Visa’s net revenue increased 18.7% year over year to $7.8 billion in the fourth quarter (which ended September 30). The company’s net revenue growth was driven by double-digit percentage increases in its payments volume, total cross-border volume and transactions processed.
Although inflation remains high in many markets around the world, consumers were undeterred. Visa’s currency-neutral payments volume increased 10.5% year-over-year to $2.9 trillion in the quarter.
Total cross-border volume increased 36% year over year for the quarter. Given that most countries’ borders were open for the duration of the quarter, this rebound in cross-border volume comes as no surprise. And taking into account intra-Europe and the negative impact of the discontinued Russian business, cross-border volume growth was even higher – an incredible 49% in the fourth quarter.
Due to flat consumer spending and a rebound in cross-border travel, Visa-processed transactions grew 12.3% year-over-year to 50.9 billion in the quarter.
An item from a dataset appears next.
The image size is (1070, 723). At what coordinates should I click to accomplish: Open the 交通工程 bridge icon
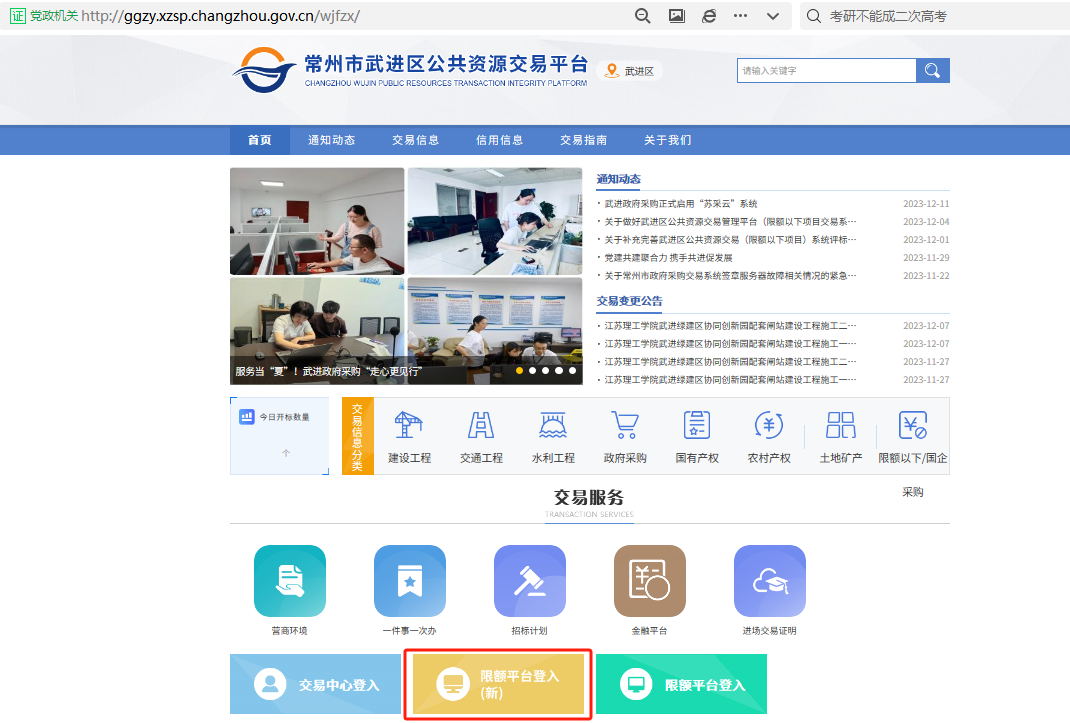[x=481, y=426]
Visa recorded $1.93 of non-GAAP (adjusted) diluted earnings per share (EPS) for the fourth quarter. This is a staggering 19.1% year-over-year growth rate. Visa’s operating expenses increased 20.3% in the quarter. This explains how the non-GAAP net margin fell 115 basis points to 52.5% in the quarter. This was offset by a 2.7% reduction in the company’s diluted number of shares outstanding to 2.1 billion shares, which explains how Adjusted Diluted EPS growth outpaced revenue growth. net business.
While analysts expect Visa’s diluted diluted EPS adjusted annual growth of 16.8% over the next five years, the company’s growth outlook remains strong. Indeed, the move away from cash and alternative payment methods is set to continue in the years to come.
The dividend is well covered
When compared to S&P500 the index’s 1.6% dividend yield, Visa’s 0.9% yield won’t impress any income investor. But Visa has a few strengths that I think make up for its low dividend yield. First, the yield fell slightly due to the strong appreciation in stock prices over the past decade. The stock is up 491% over that time (vs. the S&P 500’s 190% gain).
The company’s dividend payout ratio is expected to reach just under 22% for its 2023 fiscal year ending next September. This provides Visa with more than enough capital to grow its payment network, reduce debt and buy back stock when the time is right. And due to the low dividend payout ratio, Visa can further increase the payout ratio with dividend increases faster than the rate of earnings growth.
A wonderful company at a decent valuation
Visa is a blue chip company with great growth potential. And yet, the stock appears to be trading at a favorable valuation.
Visa’s trailing 12-month price-to-free cash flow ratio of 25.4 is significantly lower than its 10-year median for this metric of 30.2. With the company’s growth profile looking intact over the long term, this makes Visa an intriguing buy for dividend growth investors.
Kody Kester holds positions at Mastercard and Visa. The Motley Fool fills positions and recommends Mastercard and Visa. The Motley Fool has a disclosure policy.